Israel: FIFA suggests 2030 World Cup bid with neighbours

FIFA President, Gianni Infantino
FIFA President, Gianni Infantino

FIFA president Gianni Infantino has suggested Israel and other states in the region bid to host the 2030 World Cup, the office of Israeli Prime Minister Naftali Bennett has said following a meeting late Tuesday.

Infantino became the first head of the world football governing body to visit Israel this week and, according Bennett’s spokesperson on Twitter: “In their discussion, the FIFA President raised the idea that Israel would host the #WorldCup in 2030, together with other countries in the region, most notably with the United Arab Emirates.”
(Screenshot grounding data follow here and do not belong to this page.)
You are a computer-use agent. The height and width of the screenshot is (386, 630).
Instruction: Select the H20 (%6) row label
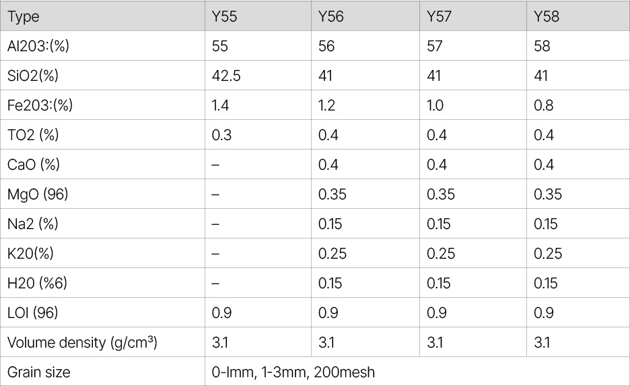(x=35, y=284)
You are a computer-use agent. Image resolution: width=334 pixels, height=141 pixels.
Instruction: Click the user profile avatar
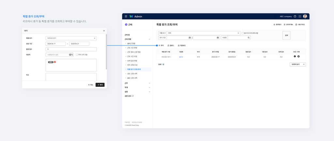click(305, 16)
The tournament in nine years is also desired by South America, who could bid with Uruguay, Argentina, Paraguay and Chile, while a combined United Kingdom bid has also been mooted.
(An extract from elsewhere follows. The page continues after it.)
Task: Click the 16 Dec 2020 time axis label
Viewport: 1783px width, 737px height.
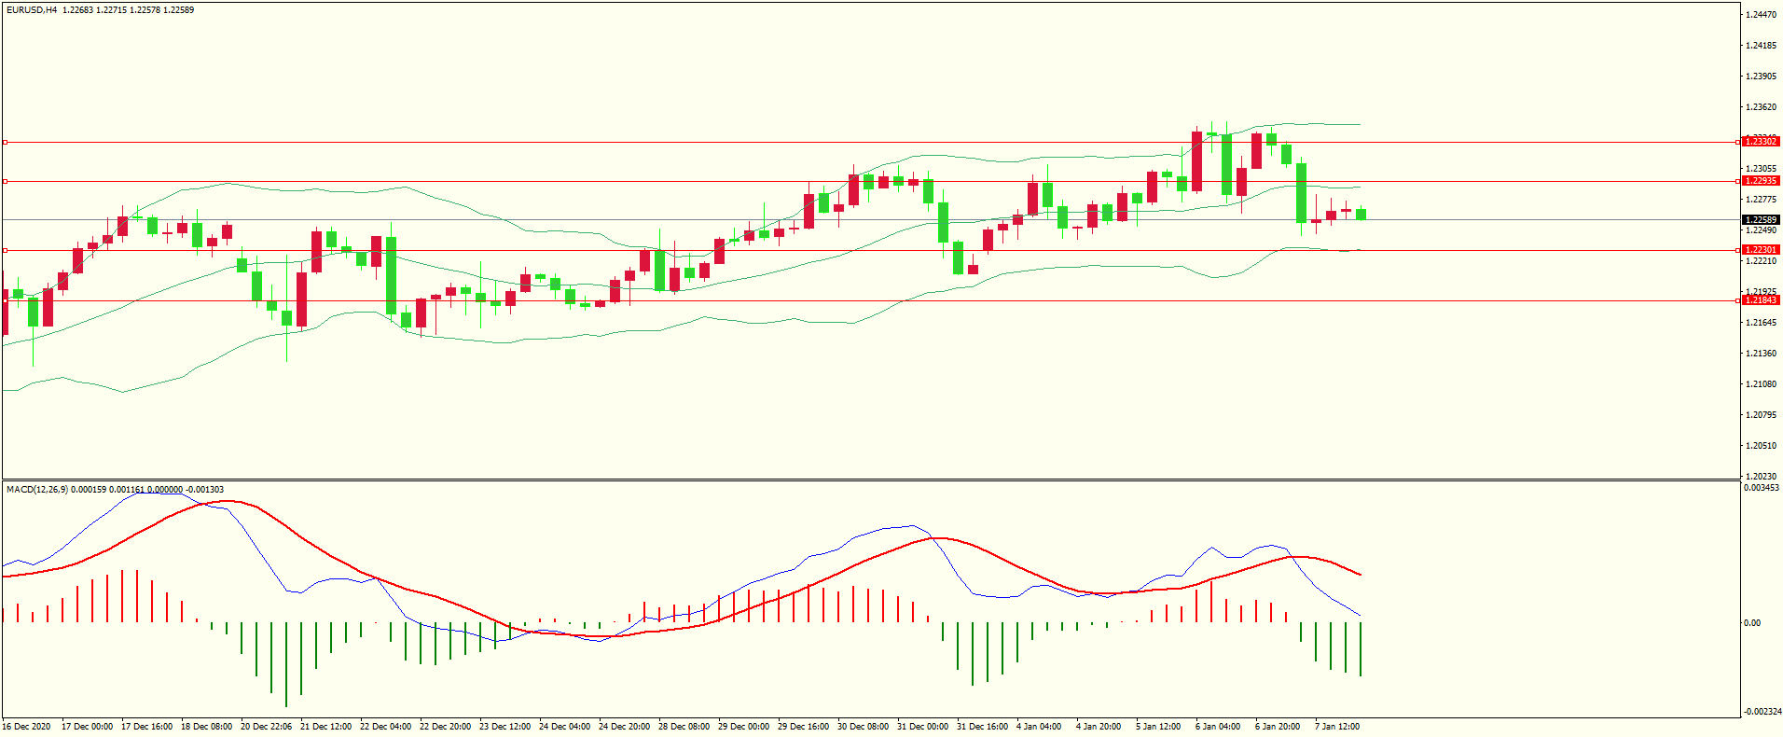Action: point(27,727)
Portugal and Spain, along with China, have also expressed interest.

Infantino told the Jerusalem Post that “nothing is impossible. We need to think big. Today hosting a World Cup is a very, very big venture.

“You need to have visions, dreams and ambitions. We have been speaking a lot in recent months after the UAE and Israel signed their normalization agreement. So perhaps co-hosting is an option.

“The next World Cup after Qatar will be hosted by Canada, Mexico and the United States – obviously three huge countries. So why not Israel? The World Cup is magical in that it brings people together, is such a uniting event and transcends every notion of negativity.”

The host is to be decided in 2024. After the 2022 World Cup in Qatar, the first 48-nation World Cup in 2026 will be held in the United States, Canada and Mexico.

FIFA is considering the feasibility of hosting the World Cup every two years from 2028 but this has met with opposition from various bodies within the game including European confederation UEFA.

In September 2020, Bahrain and the United Arab Emirates became the first Gulf countries to establish official ties with Israel, crossing a decades-old line drawn by most Arab states, which refused to establish relations with Israel before the resolution of the conflict with Palestine

Since then, Israel has also signed similar agreements with Morocco and Sudan to normalize ties.

Previously, only two Arab states – Egypt and Jordan – maintained diplomatic relations with Israel.